*TASK MATERIAL*:

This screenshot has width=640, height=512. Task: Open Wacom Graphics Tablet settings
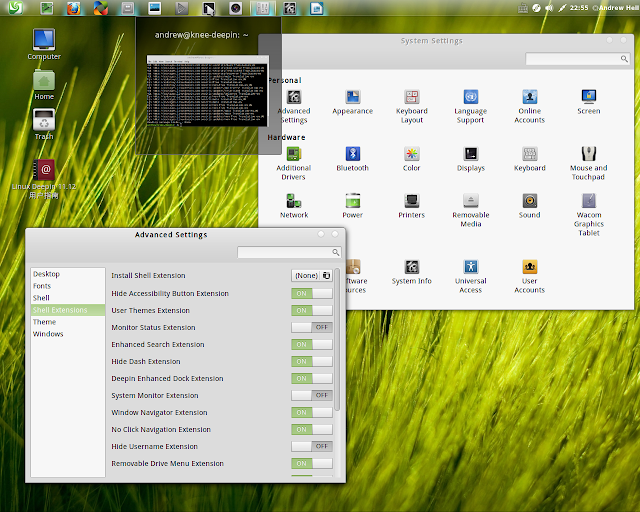tap(589, 201)
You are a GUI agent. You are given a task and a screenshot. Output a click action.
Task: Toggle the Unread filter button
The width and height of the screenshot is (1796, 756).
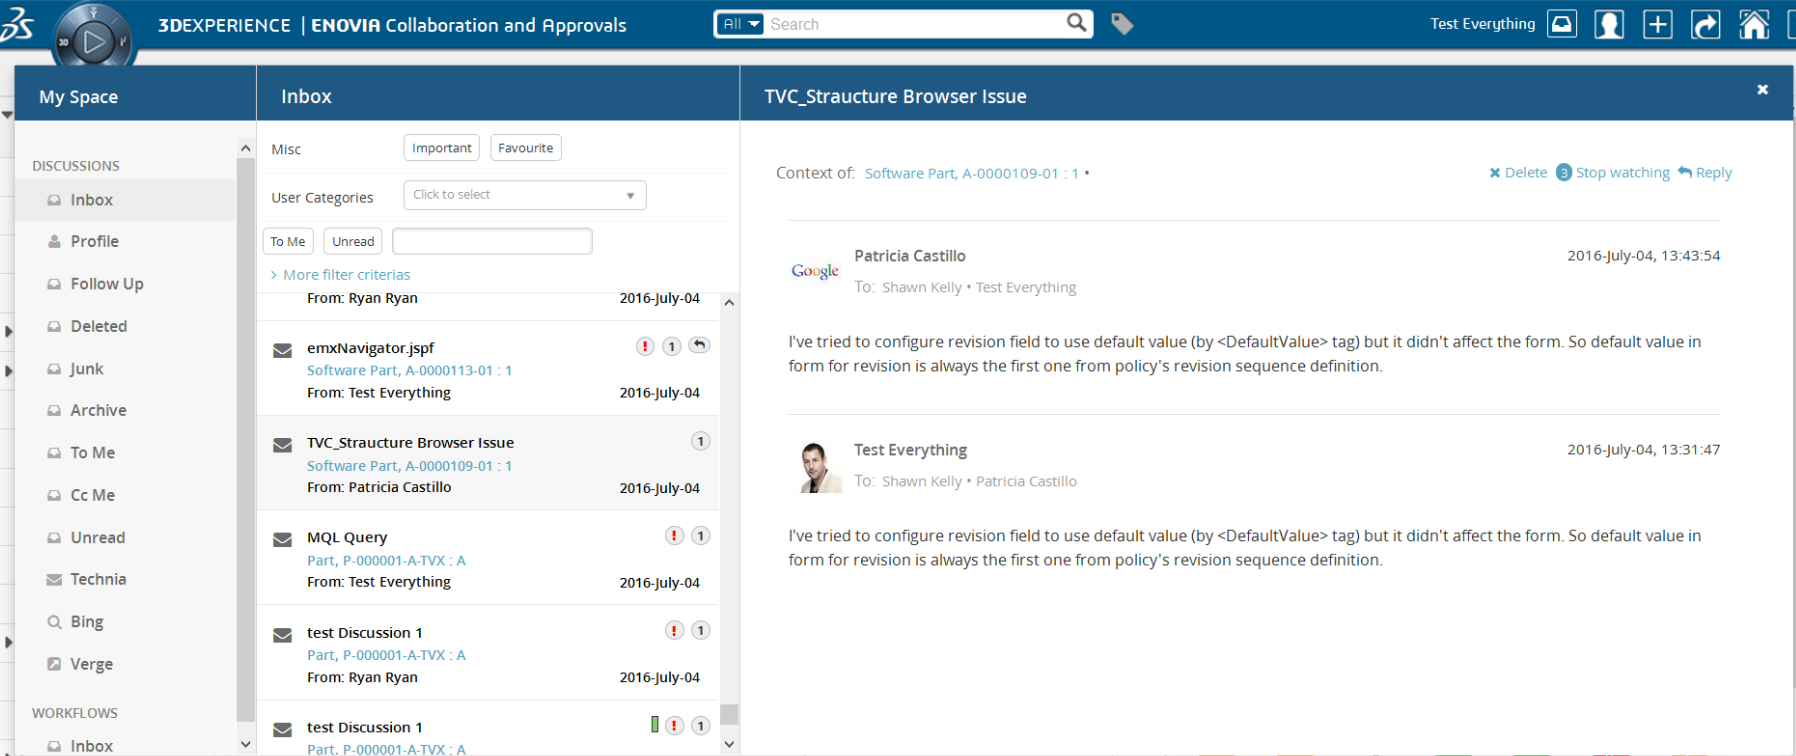353,242
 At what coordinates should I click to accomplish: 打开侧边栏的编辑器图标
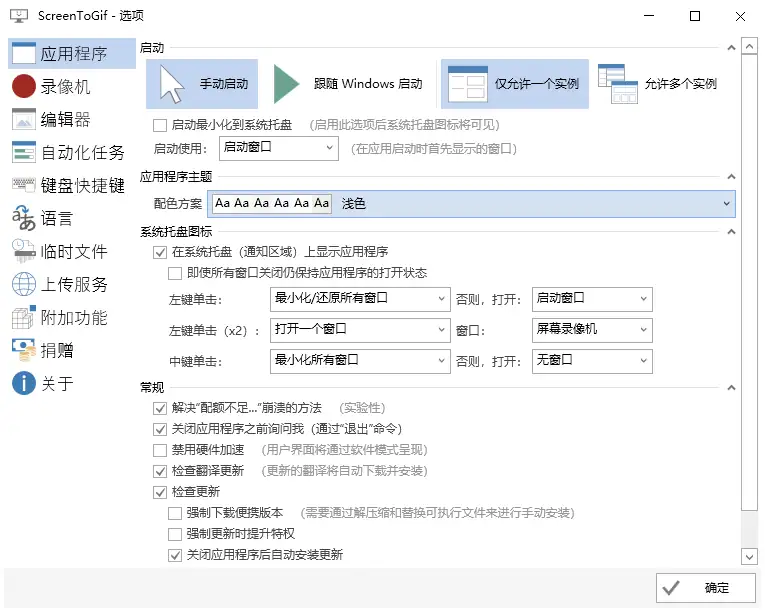(24, 120)
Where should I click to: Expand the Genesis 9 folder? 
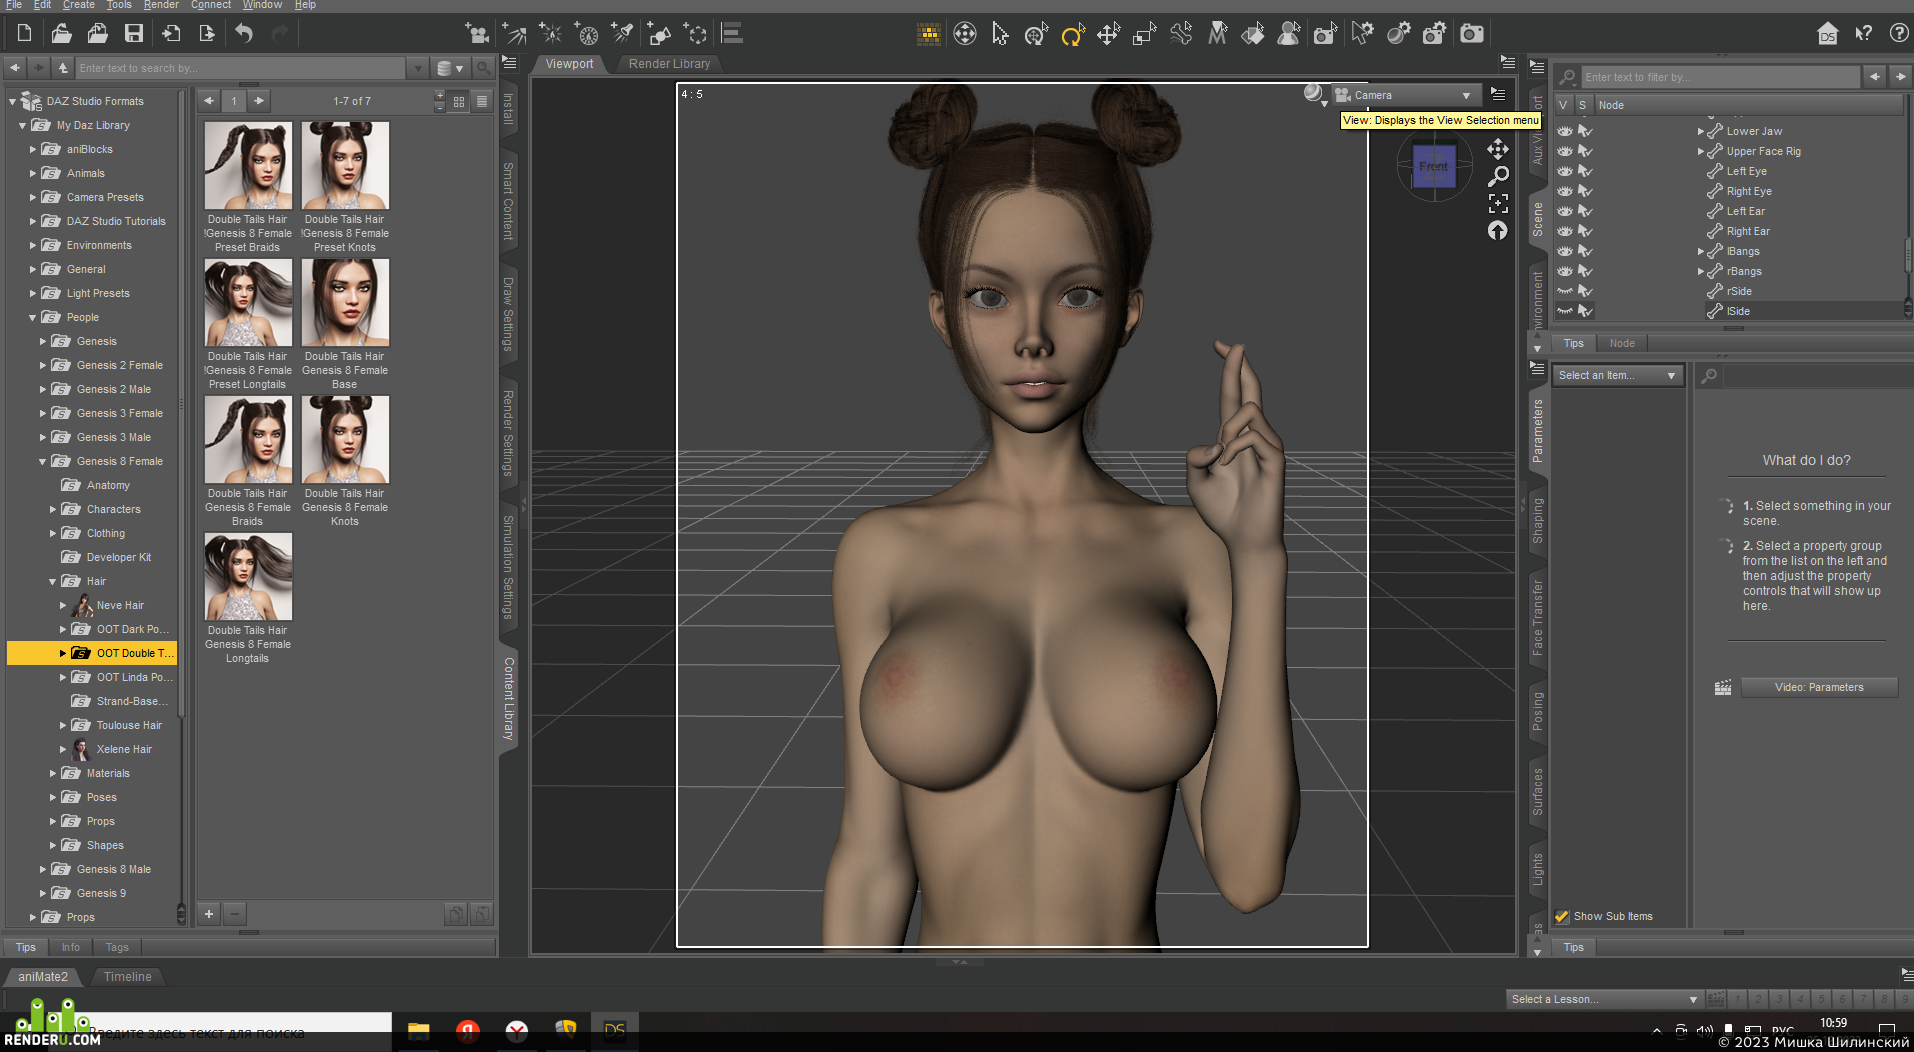[43, 893]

*WHAT TO DO*: Restate the material above exactly. Exclude all pictures.

*WRITTEN ANSWER*:
This screenshot has width=640, height=512. Task: Open Wacom Graphics Tablet settings
tap(589, 201)
You are a GUI agent. You are given a task and a screenshot. Output a click action.
Task: Toggle the Unread filter button
The width and height of the screenshot is (1796, 756).
353,242
 At what coordinates should I click to accomplish: 打开侧边栏的编辑器图标
(24, 120)
Where should I click to: Expand the Genesis 9 folder? 
[43, 893]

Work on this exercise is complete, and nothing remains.